What the exercise asks: Rewrite the stretch of rows from the line containing "Click the word" through the end of the rows as a JSON list of strings, one string per line, skipping blank lines. Leave the pictures out of your answer.

Provided entries:

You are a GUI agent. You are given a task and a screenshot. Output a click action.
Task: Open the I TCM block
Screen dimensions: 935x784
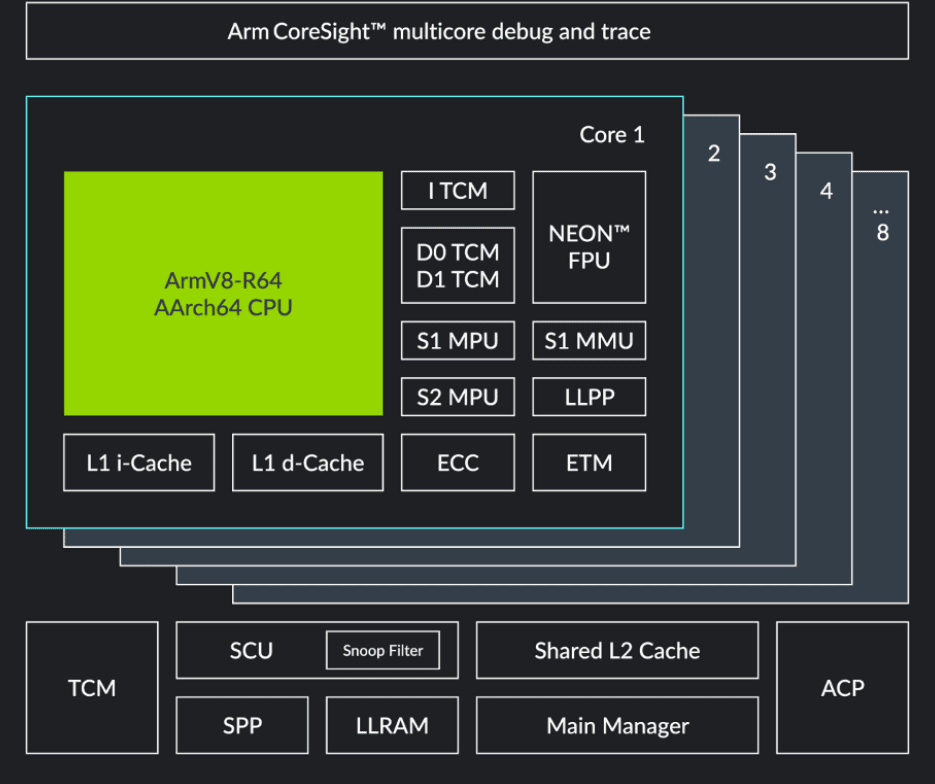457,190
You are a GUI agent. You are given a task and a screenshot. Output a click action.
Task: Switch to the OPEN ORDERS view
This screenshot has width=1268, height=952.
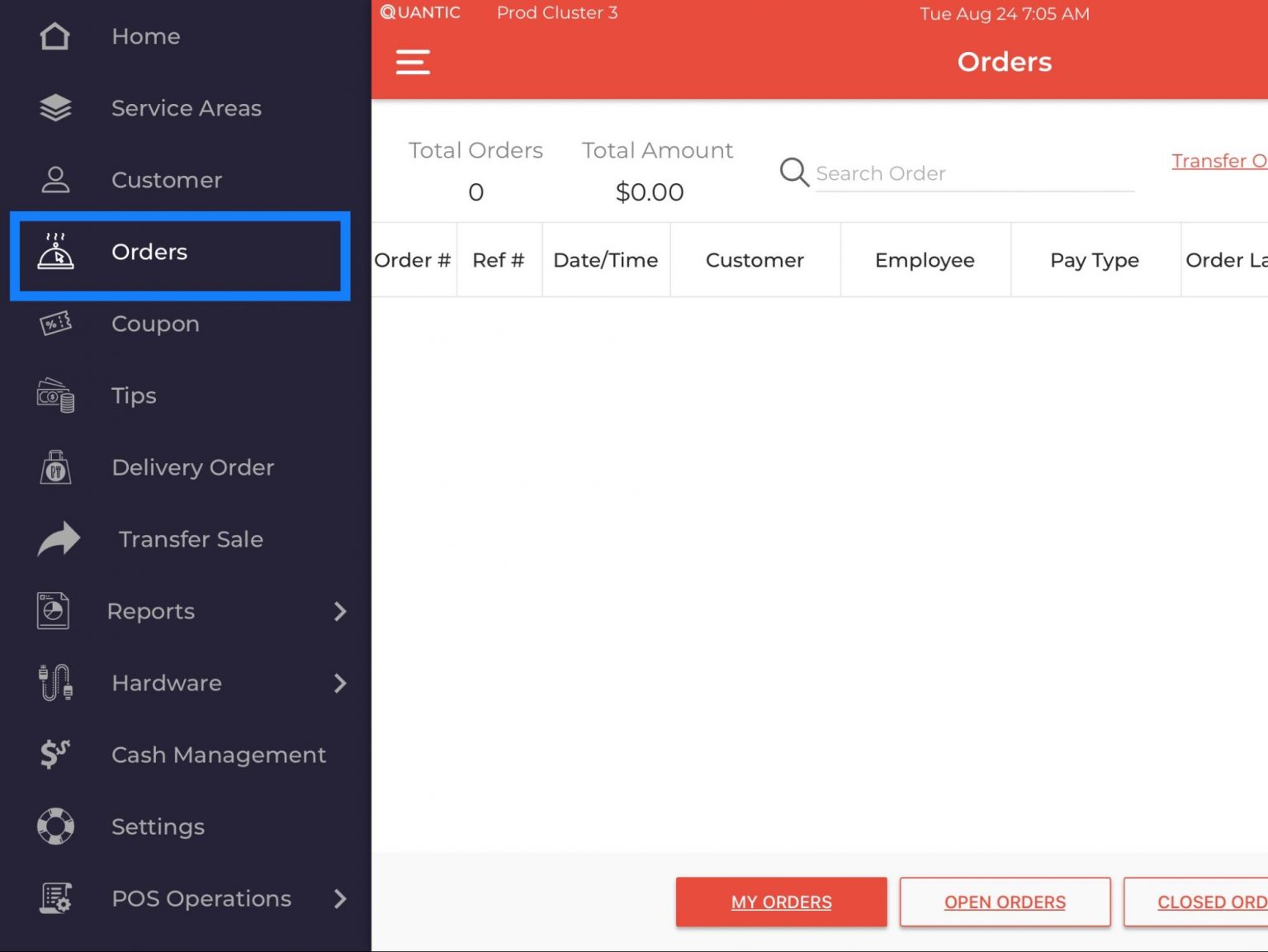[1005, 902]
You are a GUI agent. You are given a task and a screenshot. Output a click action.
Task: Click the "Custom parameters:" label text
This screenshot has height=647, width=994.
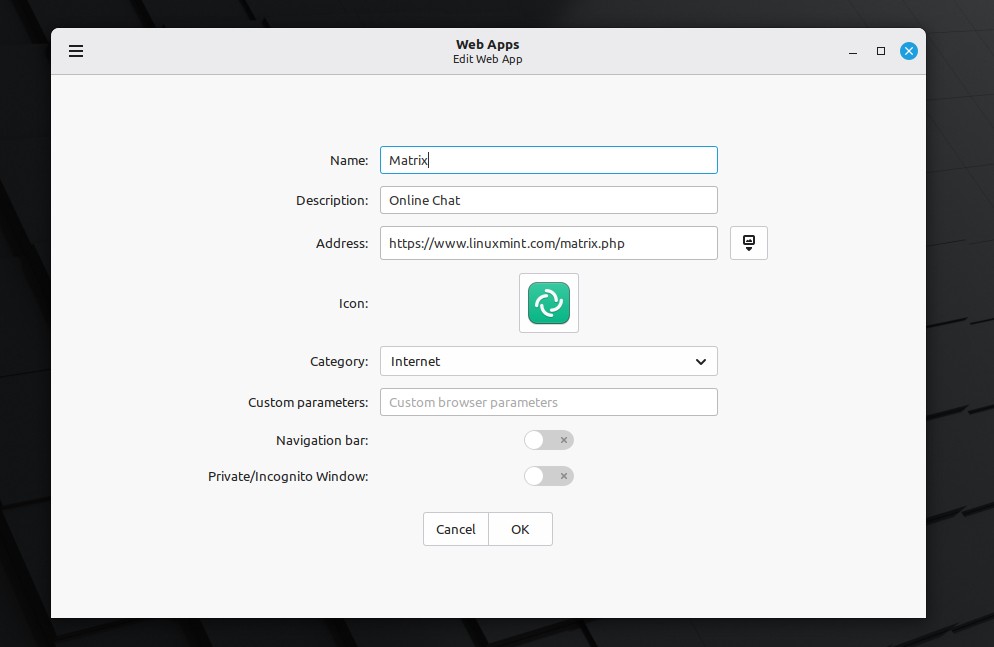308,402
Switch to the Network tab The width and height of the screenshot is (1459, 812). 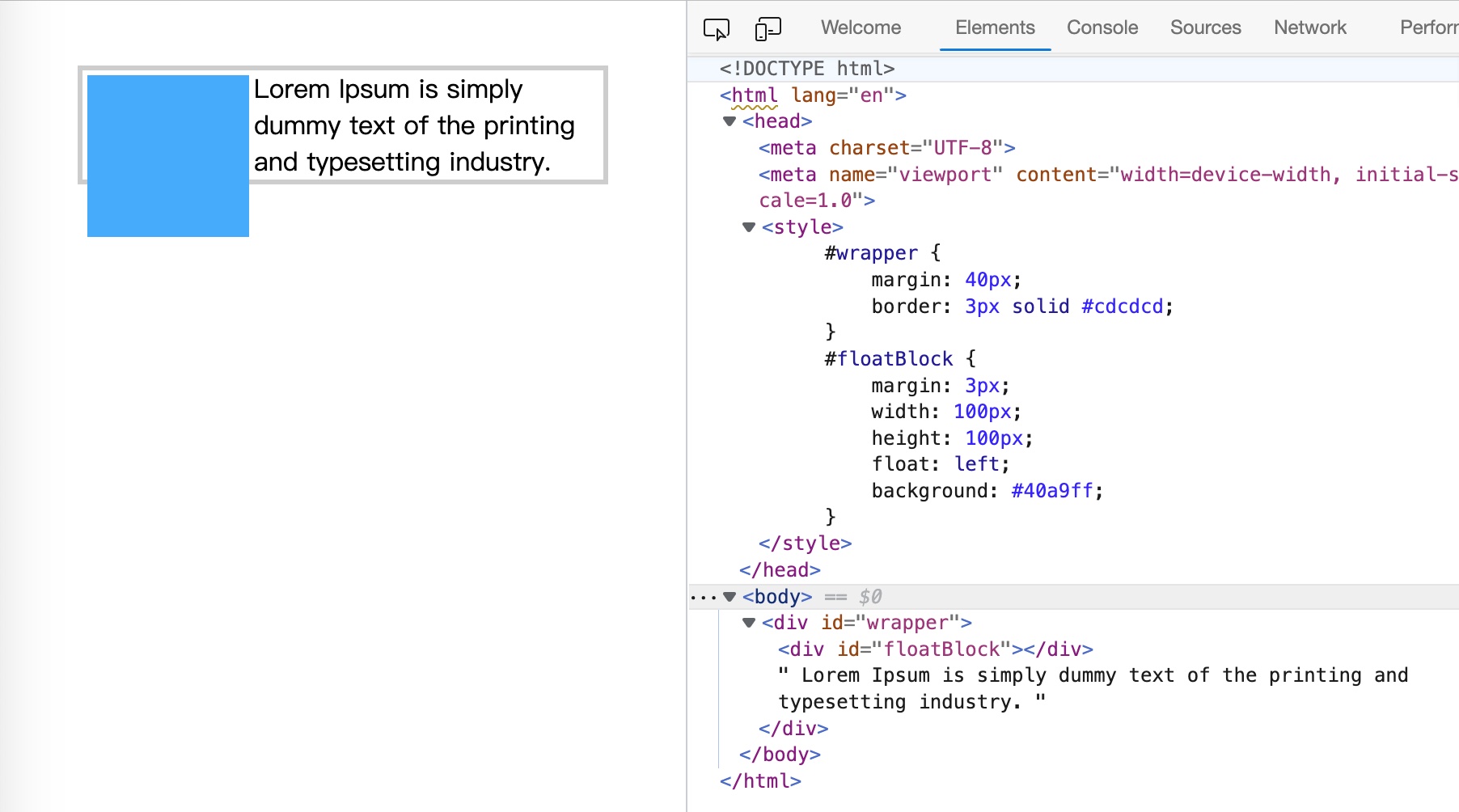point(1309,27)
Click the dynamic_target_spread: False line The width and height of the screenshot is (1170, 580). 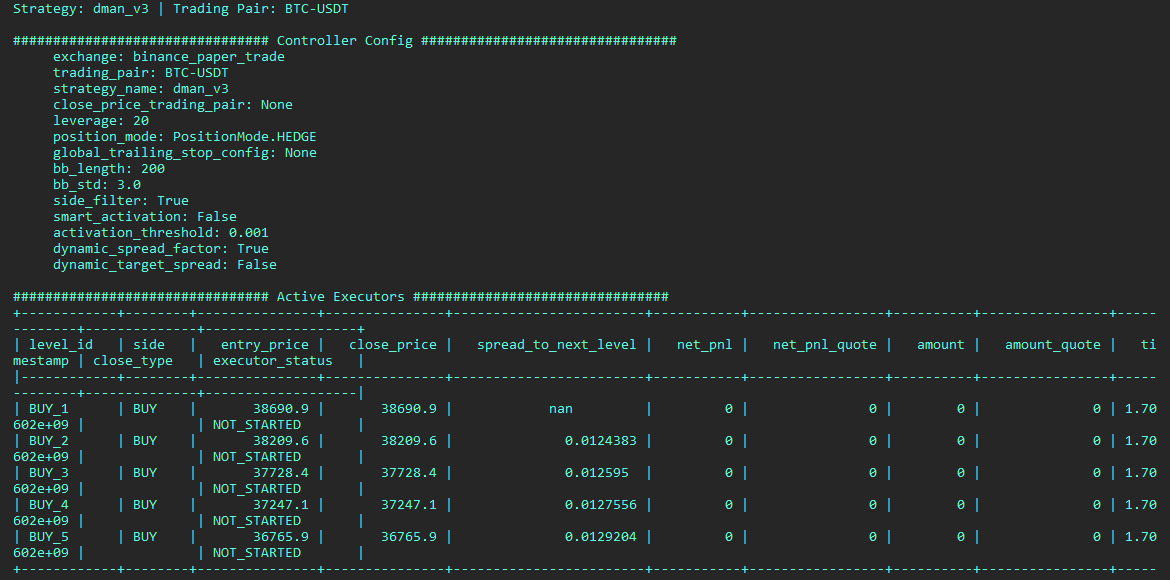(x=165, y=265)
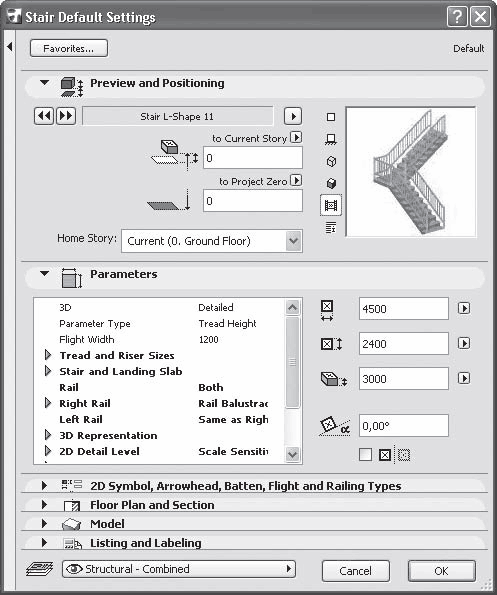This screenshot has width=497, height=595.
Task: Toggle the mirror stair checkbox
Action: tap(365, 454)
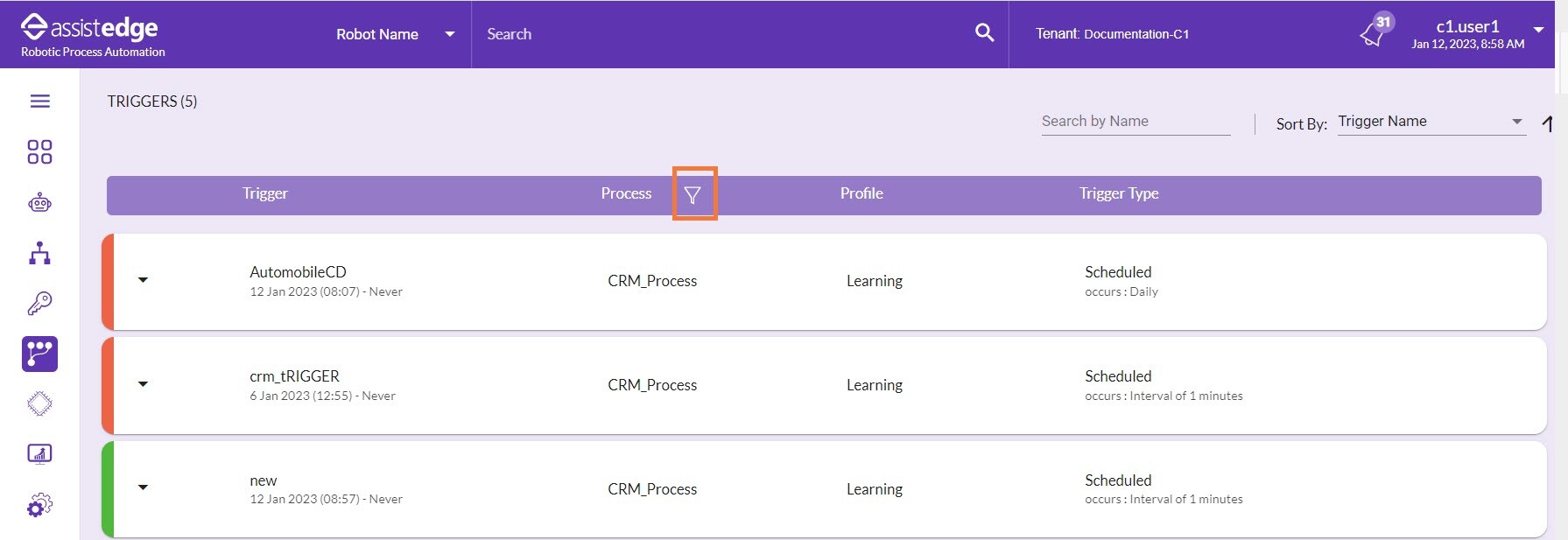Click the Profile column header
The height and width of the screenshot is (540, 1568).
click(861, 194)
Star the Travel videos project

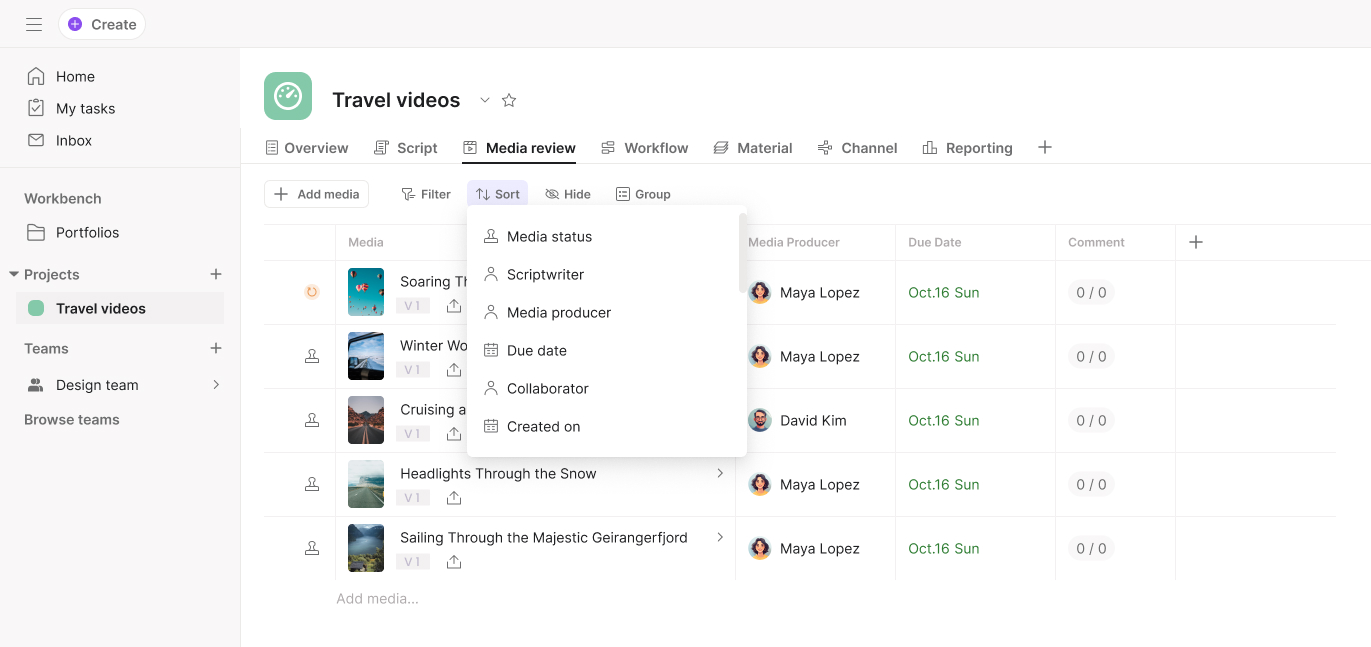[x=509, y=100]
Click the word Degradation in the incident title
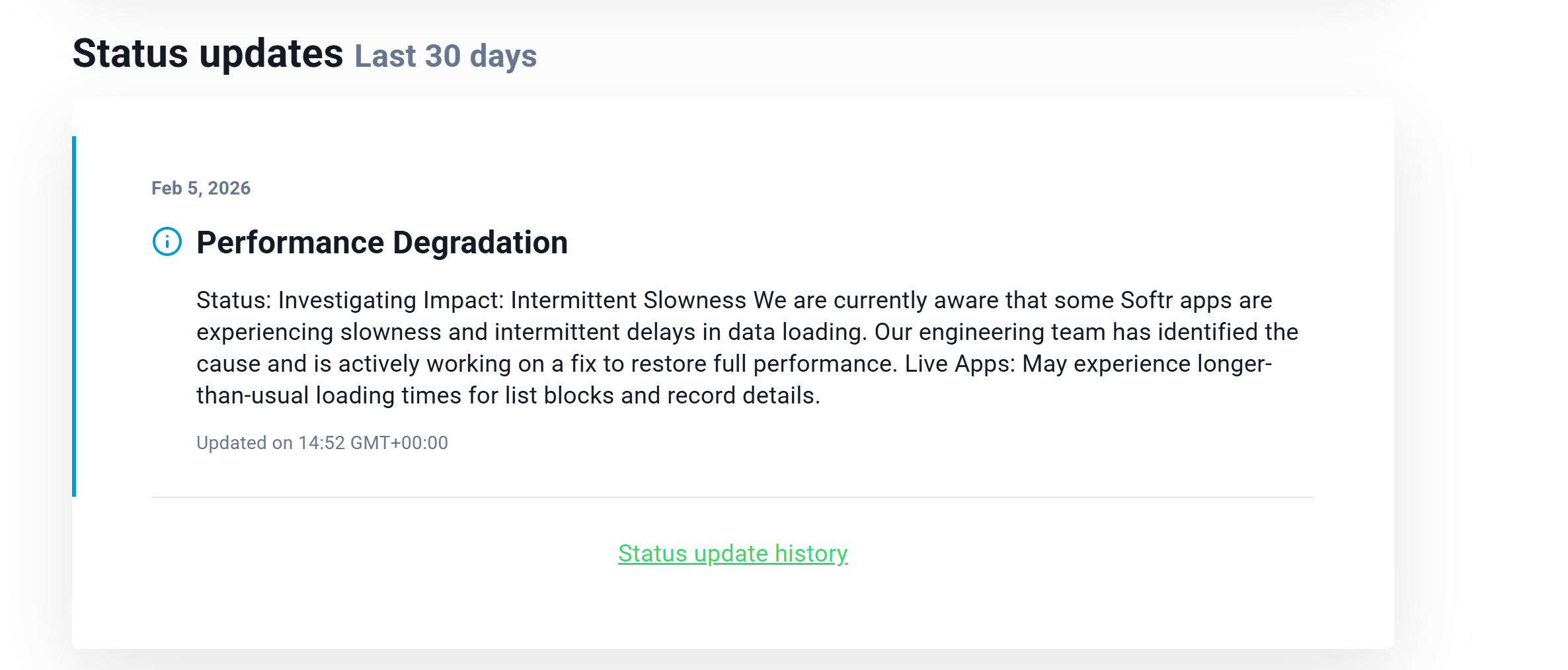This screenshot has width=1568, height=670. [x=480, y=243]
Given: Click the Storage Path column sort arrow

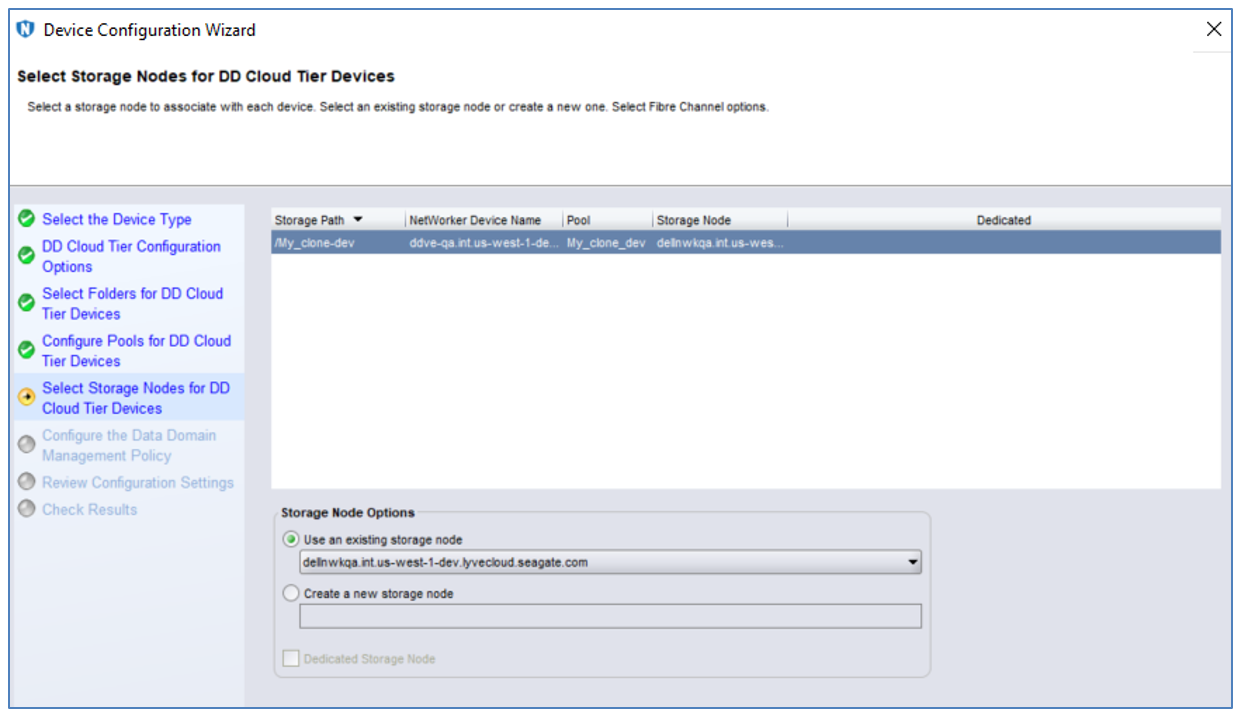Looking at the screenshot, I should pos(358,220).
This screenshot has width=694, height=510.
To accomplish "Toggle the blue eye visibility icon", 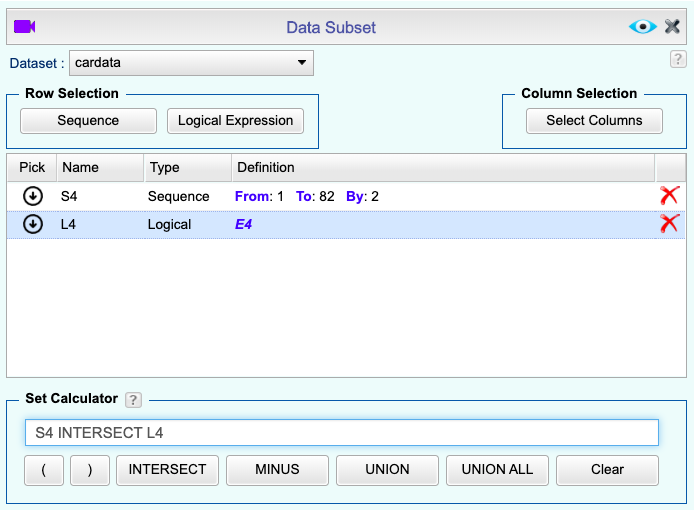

Result for this task:
[
  "Click the word Degradation in the incident title",
  "This screenshot has width=1568, height=670. [x=480, y=243]",
  "Given: Click the Storage Path column sort arrow",
  "Looking at the screenshot, I should pos(358,220).",
  "This screenshot has width=694, height=510.",
  "To accomplish \"Toggle the blue eye visibility icon\", "
]